The bank, which also leases space from the Railyard corporation, is claiming breach of lease and interference with economic advantage, among others charges in the state court suit filed Monday.
In 2013, Century Bank foreclosed on Artyard Limited Partnership, owners of the Artyard condos’ commercial units on the first floor. The bank now owns seven of nine residential units and eight commercial units, which accounts for about 85 percent of the leasable space of the two-story building. A new lease was signed with the Santa Fe Railyard Community Corp. (SFRCC), with Artyard Condominium Master Association, Inc. as the agent for the bank.
Meanwhile, in early 2015 the SFRCC approved the development of a larger 58-unit, three-story apartment building right next door to the condominiums, called Railyard Flats, over the objections of the bank.
Century Bank has been actively trying to lease Artyard space, or sell the property, since May 2013 without success, according to the lawsuit.

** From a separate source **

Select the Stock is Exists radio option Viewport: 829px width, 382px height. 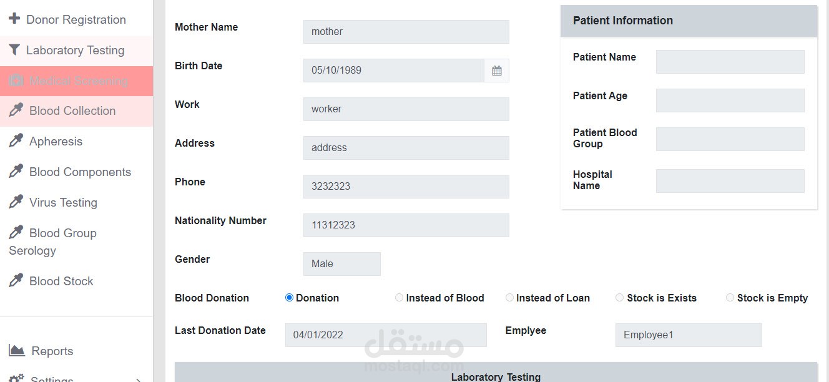[x=619, y=298]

“SFRCC promoted and approved the Apartment Development over repeated objections by Plaintiffs and with knowledge that the development was hindering Plaintiffs’ ability to enter into commercial leases at the Artyard Property, and Century’s ability to sell the Artyard Property,” the complaint states.
The lawsuit says a physical therapy office and a furniture showroom had signed letters of intent to lease space at Artyard but withdrew after notice of Railyard Flats project was published in January 2016. The bank and the association allege that they will not be able to earn market value, or will realize less, because Railyard Flats was allowed to be built.
Richard Czoski, executive director of SFRCC, could not be reached for comment on Tuesday.